Acha-se a outra no capítulo IX e trata apropositadamente da mula-sem-cabeça, abusão que Bernardo Guimarães já explanara no volume das suas "Poesias", quando escreveu a "Orgia dos Duendes".

Nas comparações que exornam "O seminarista", é sempre à natureza brasileira que recorre, para melhor vestir as idéias. Assim, Margarida era "de corpo esbelto e flexível, como o pendão da embaúba" (outra imagem vegetal de rara felicidade!); seus olhos, cujos fulgores se velam à sombra de negras pestanas, eram "como tímidas rolas, que se encolhem, escondendo a cabeça debaixo das asas assetinadas"); e a mútua afeição das crianças era "como um cipó" que, nascendo entre dois tenros arbustos vizinhos, se enleia em torno deles e confunde os seus galhos, tornando-os como um só".

Os brasileirismos ou mineirismos aí aparecem em barda, quer nas expressões "assim como assim", "pensar as vaquinhas", "lavrar de relho", quer nos vocábulos "bitácula" (pequena casa comercial), "favorão", "gangorra", "quituteira", "tropeiro", afora algumas ousadias de sufixação e prefixação, como "chamarisco" (em vez de "chamariz") ou do moderno "chamo", já consignado por Gonçalvez Vianna em suas "Apostillas aos diccionarios portuguezes", t. I, página 280), "beberreira". "estouvadice", "monticuloso", "beatividade" e "desobumbrar", que não foram aforadas até agora pelos nossos melhores lexicógrafos e raramente se deparam ao leitor em outras obras do romancista mineiro.

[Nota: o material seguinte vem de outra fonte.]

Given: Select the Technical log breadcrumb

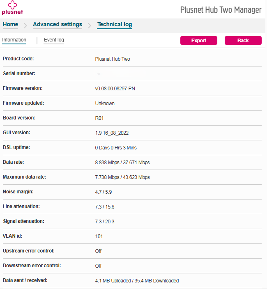Looking at the screenshot, I should (115, 25).
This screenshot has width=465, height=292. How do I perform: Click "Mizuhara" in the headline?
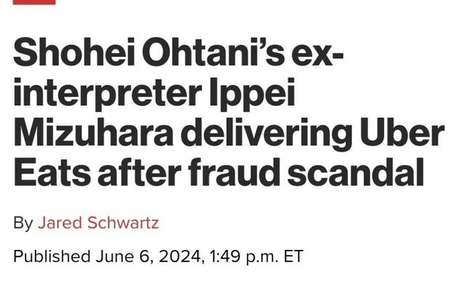coord(93,135)
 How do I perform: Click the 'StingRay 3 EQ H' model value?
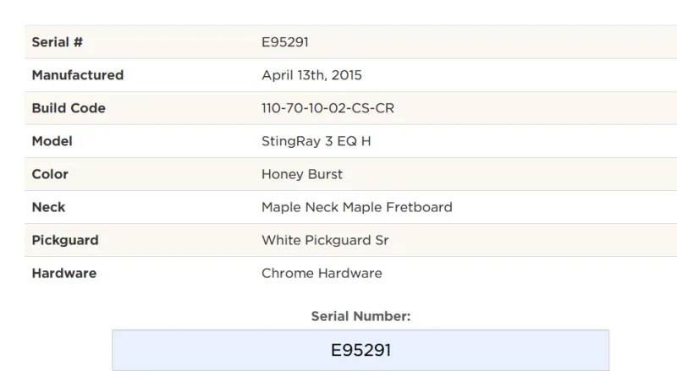[316, 141]
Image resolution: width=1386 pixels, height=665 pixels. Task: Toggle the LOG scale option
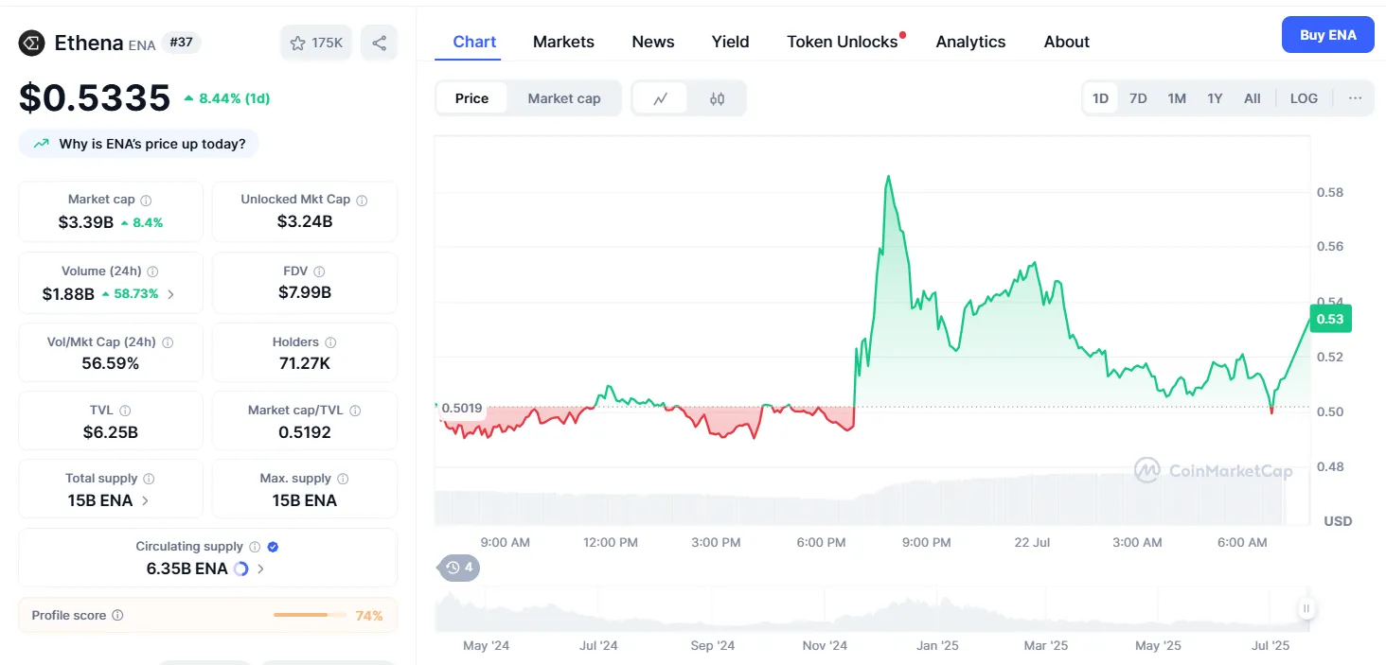pos(1303,98)
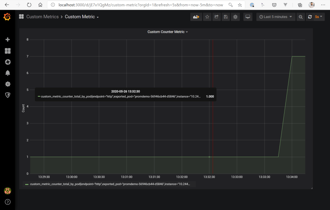
Task: Open dashboard settings gear in toolbar
Action: click(235, 17)
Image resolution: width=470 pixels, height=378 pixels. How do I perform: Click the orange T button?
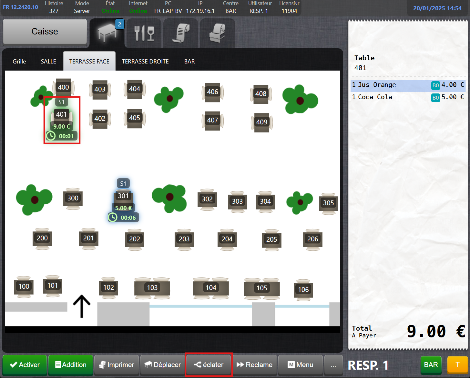click(x=457, y=364)
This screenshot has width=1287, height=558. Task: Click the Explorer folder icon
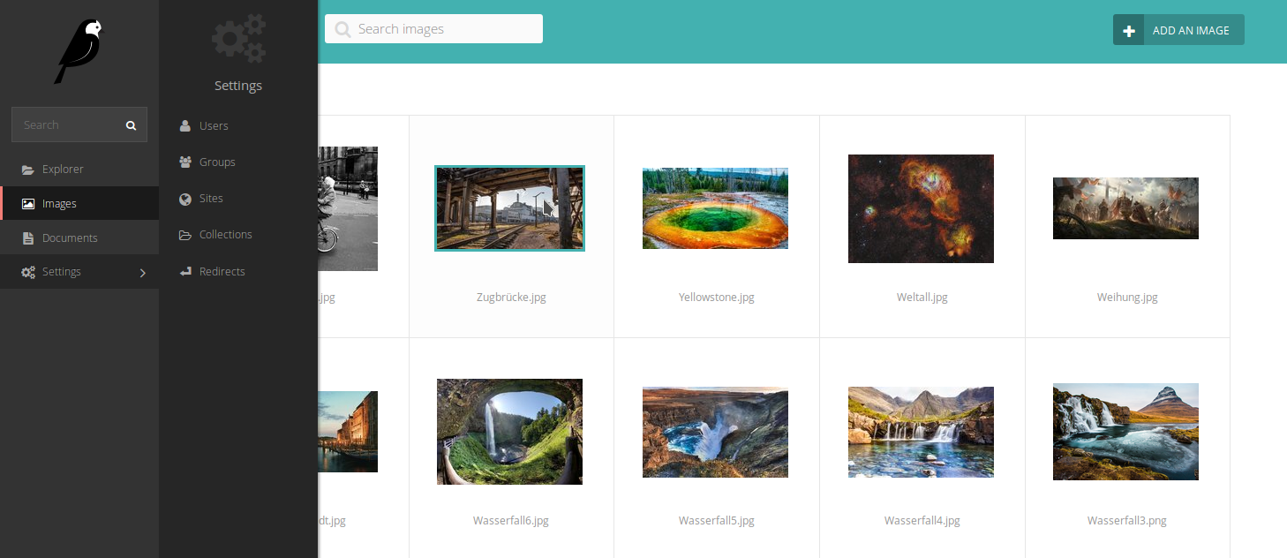pyautogui.click(x=28, y=170)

Não estarei longe de acertar, asseverando que "O Seminarista" é a obra prima de Bernardo Guimarães, no genero novelístico.

Íntegra do livro - O Seminarista (doc)  (rtf)

Trecho do livro
"[...]Era uma bela tarde de janeiro. Dois meninos brincavam à sombra das paineiras: um rapazinho de doze a treze anos e uma menina, que parecia ser pouco mais nova do que ele.

A menina era morena; de olhos grandes, negros e cheios de vivacidade, de corpo esbelto e flexível como o pendão da imbaúba.

O rapaz era alvo, de cabelos castanhos, de olhar meigo e plácido e em sua fisionomia como em todo o seu ser transluziam indícios de uma índole pacata, doce e branda.

A menina, sentada sobre a relva, despencava um molho de flores silvestres de que estava fabricando um ramalhete, enquanto seu companheiro, atracando-se como um macaco aos galhos das paineiras, balouçava-se no ar, fazia mil passes e piruetas para diverti-la."